Inappropriate expression of an NS Tm (Tm3) results in muscular dystrophy phenotype and ragged-red fibers. The Tm3 mice have a number of features characteristic of muscular dystrophy in quadriceps (A–C) and soleus muscles (D–F). Features characteristic of muscular dystrophy shown in H&E stained transverse sections (A–F) include: areas of regenerating fibers with centralized nuclei (B, C, and F, black arrows), myofiber size variability (B, C, and F), and regions of fiber degeneration (F, white arrow), macrophage infiltration (B and F, black double arrows) and fibrosis (F, white arrowhead). Soleus muscle from Tm3 mice also has the characteristic accumulation of sarcolemmal mitochondria that is associated with ragged red fibers. Mitochondrial accumulations (black arrowheads) were observed in Gomori-Trichrome (G) and H&E stained (E) sections in of soleus of line 3/66 mice. The large increase in number and size of mitochondria beneath the sarcolemma is clearly evident in electron micrographs from Tm3 mice (J) compared with WT mice (I). Asterisks in I and J mark the subsarcolemmal mitochondria. Bars, A–H, 40 μm. When suspended by the tail the Tm3 mice (line 3/66; L), unlike the WT mice (K), are unable to extend their hindlimbs away from the body. This phenomenon has been observed in a mouse model of muscular dystrophy (Bittner et al., 1999).

Figure 10.

Schematic representation of NS Tm localization in skeletal muscle. Depicted are myofibers in longitudinal (A) and transverse section (B) showing the location of the NS Tms and γ-actin in relation to the major structures in skeletal muscle. (A) In the longitudinal representation, two main membrane/cytoskeletal junctions are depicted: (1) integrin-based focal adhesions and (2) the dystrophin glycoprotein complex. Hypothesized tropomyosin-associated γ-actin networks that link the sarcomeric arrays to the costamere are shown as black lines. Other filaments linking the M-line and Z-line to the membrane are not depicted. The results of this study suggest that the NS tropomyosins recognized by the γ9d and CG3 antibodies (Tm5NM1 and Tm5NM-34kd, respectively) are located adjacent to the Z-line in the sarcomeric space. Data suggest that Tm5NM1 associates with a γ-actin whereas the actin (broken black line) interacting with Tm5NM-34kd was not defined.

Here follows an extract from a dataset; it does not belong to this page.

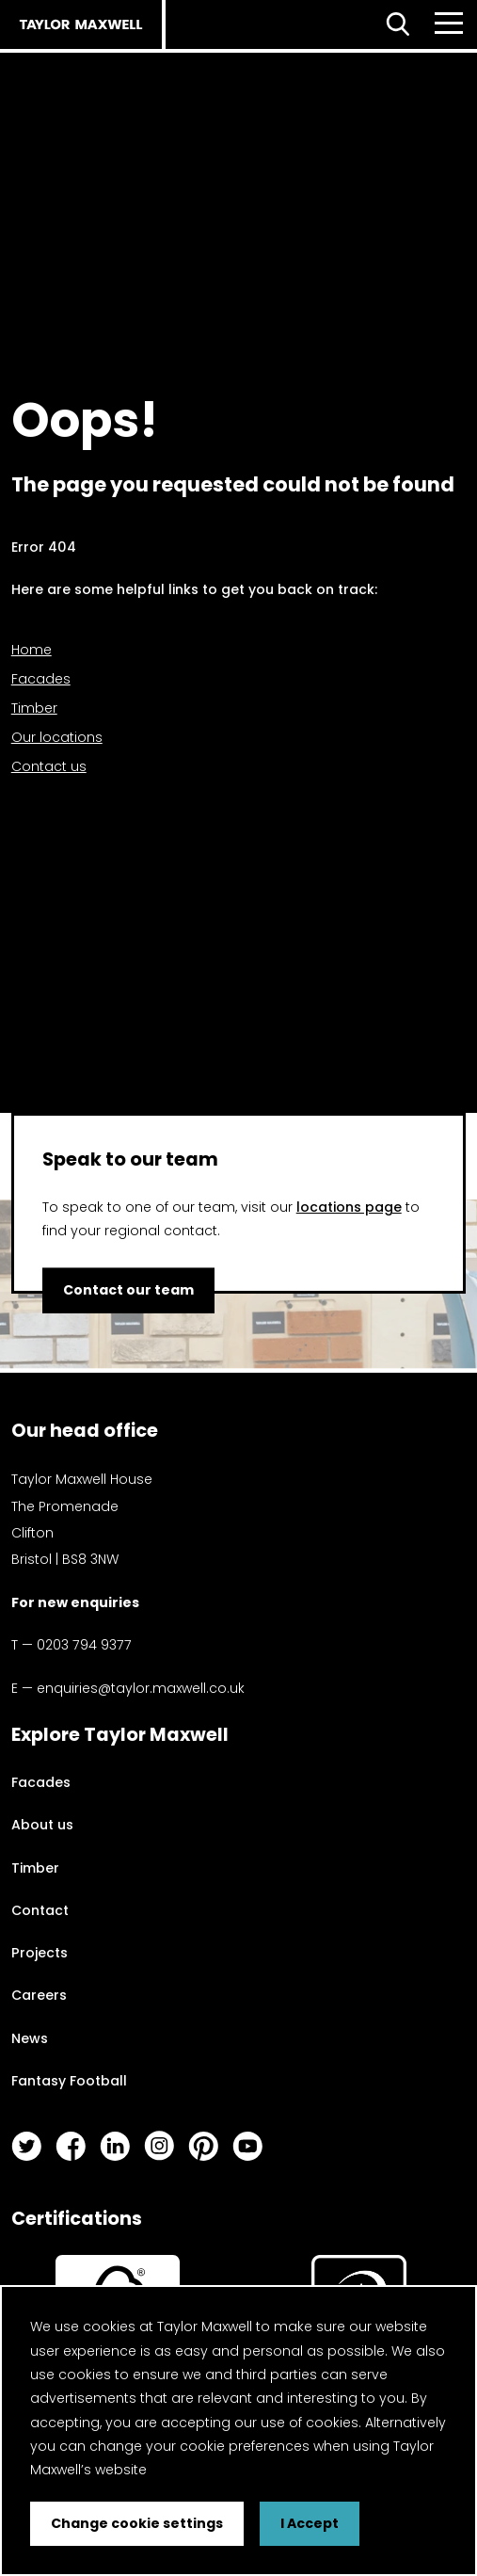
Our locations (57, 737)
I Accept (309, 2523)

Note that although α-actinin (pink) is only shown cross-linking γ-actin filaments, its main location is in the Z-line linking sarcomeric actin thin filaments from adjacent sarcomeres. (B) In the transverse representation, Tm5NM1 (blue) and Tm5NM-34kd (green) are shown in the intermyofibrillar space, the former in association with a γ-actin and the later with an unknown actin filament system. Also shown is Tm5NM1/γ-actin filaments at the subsarcolemmal region, a space also occupied by mitochondria. The data suggests that the Tm5NM1 filaments are in all adult fibers, whereas the Tm5NM-34kd structure is restricted to specialized subset of fibers. The ectopic Tm3 localizes to the Z-line–associated γ-actin cytoskeleton and results in muscular dystrophy and ragged-red fibers.